Da una piccola fattoria della Virginia a Los Angeles. E, all'inverso, ritorno. Crescendo, in mezzo, però in Irlanda: prati a pascolo sopra scogliere alte sull’oceano.

L’Omnichord è la chiave. Autoharp elettrica, sintetizzata, collegabile in modo inconsueto allo zither, al salterio, al dulcimer. Così idea i suoi otto pezzi la cantautrice. Poi una depressione splenetica, da cui si muove ed esce. Lo-fi, da cui trae, quanto rende, grande dignità. Il rifiuto di ogni software di registrazione come alba dell'album. Nessuno schermo, solo nastri, in sintonia col confermato produttore, arrangiatore, chitarrista Guy Blakeslee. Mette a punto così il suo stile onirico, corposità di pioggia e aria, spinto dall'indie folk verso campi psichedelici, country e alt-rock.

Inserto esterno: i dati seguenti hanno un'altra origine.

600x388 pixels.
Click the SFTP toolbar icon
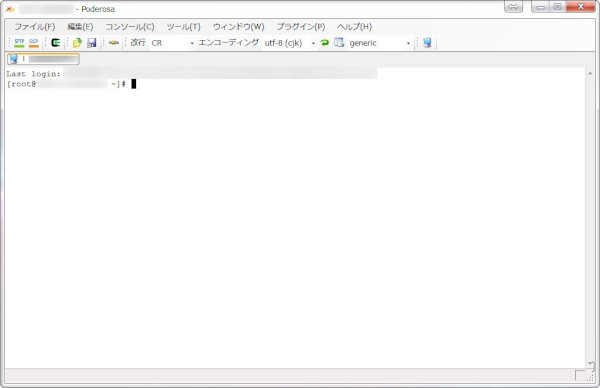(x=19, y=42)
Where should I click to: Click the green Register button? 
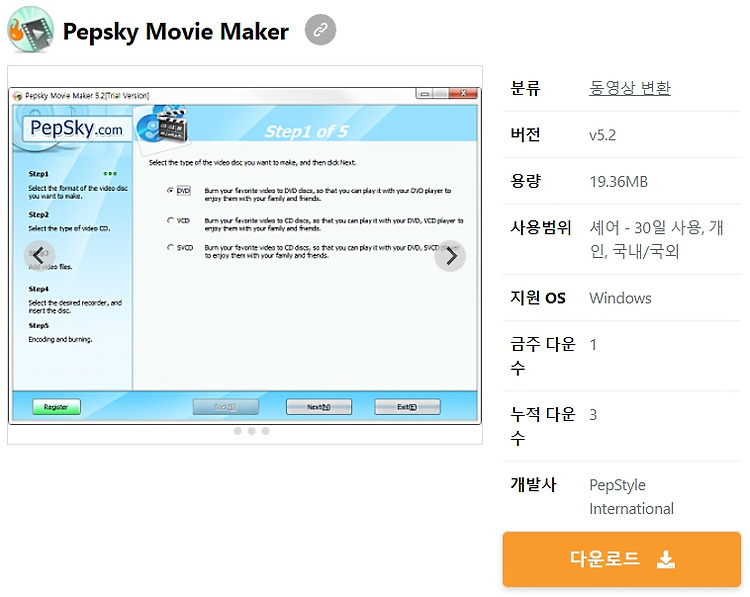point(56,407)

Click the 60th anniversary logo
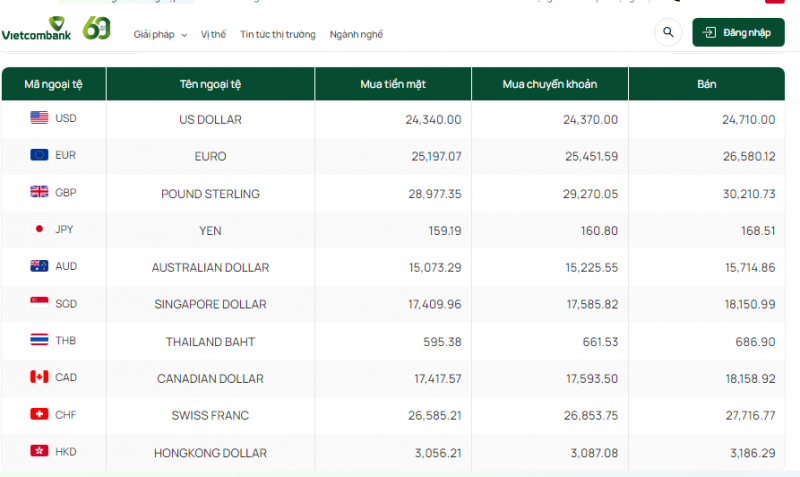[x=97, y=28]
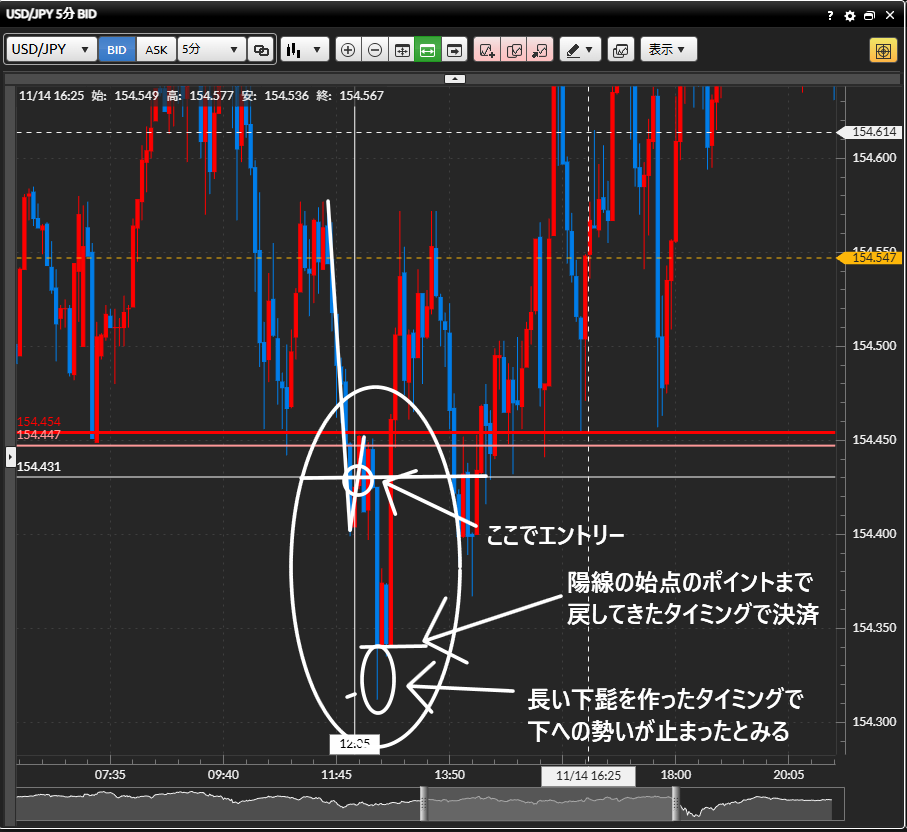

Star Eaters Delight, secondo lavoro di Lael Neale per la Sub Pop, è dell'aprile 2023. Mescola acerbità e maturità insieme. Libera finalmente una naiade irascibile e fascinosa, dalla voce acuta ma morbida. Non carezzevole ma viscerale. Un fiume in piena di femminilità descritto con pochi mezzi, lucidi, minimi, e una grande intensità, come frutto preciso di una seduttività inaccessibile.

Un lirismo nostalgico, sofferente, in cerca di certezze che corrispondono ad altrettanti turbamenti non pacificabili. L’album s’incanala sulle antinomie (campagna-città, natura-tecnologia, amore-solitudine, profondità-superficialità) e cerca una via di fuga quantomeno nella libertà dal conformismo.

L’Omnichord si lancia in assolo “garage punk” sopra la sua drum machine e il basso distorto nei brani più veloci. Nelle ballate intimiste è il piano a dettare l’atmosfera trasognata e grave sopra i sintetizzatori e i rumori d’ambiente; oppure lo fa la chitarra acustica ovattata e opposta all’elettrica in saturazione di sfondo o, in alternativa, a linee melodiche di Mellotron. Sempre con parsimonia spuntano arie folk pop anni 60 e gospel emaciati, lontananze dream pop e sentimentalismo dark wave; ma tutto è appannato e steso sul vetro trasparente di un umido e setoso linguaggio personale. Dietro quel vetro stanno questi suoni apparentemente poveri; sulla superficie, impossibile non sentirla, è come effigiata l’interiorità di Lael. E Lael spalanca il suo canto in disegni, riverberi e piccoli perimetri:


«È primavera / E tutto ciò che faccio è piangere» (“Must Be Tears”);

«Io sono il fiume, trascino giù gli uomini / … / Ho la mia tristezza e questo è sacro/ …/ Giuro fedeltà all'albero e al prato» (“I Am The River”);

«Come il sangue è sceso dalle tue labbra di preghiera / L'hai incontrato /… / Non scagliare pietre» (“In Verona”);

«È mezzogiorno in punto / Le campane di St. Ives suonano / Le strade sono di pietra e dei pensieri di te / Raggiungimi / Più velocemente di una medicina» (“Faster Than The Medicine”).


Un quadro unitario è alla finestra, dove trovi al contempo indefinizione e consistenza, profondità ed essenzialità. Rivelando e trattenendo una bellezza tanto tenue quanto spigolosa. E c’è un rigore in tutto questo, che non si può dire completamente, che fa coincidere tepore e distacco.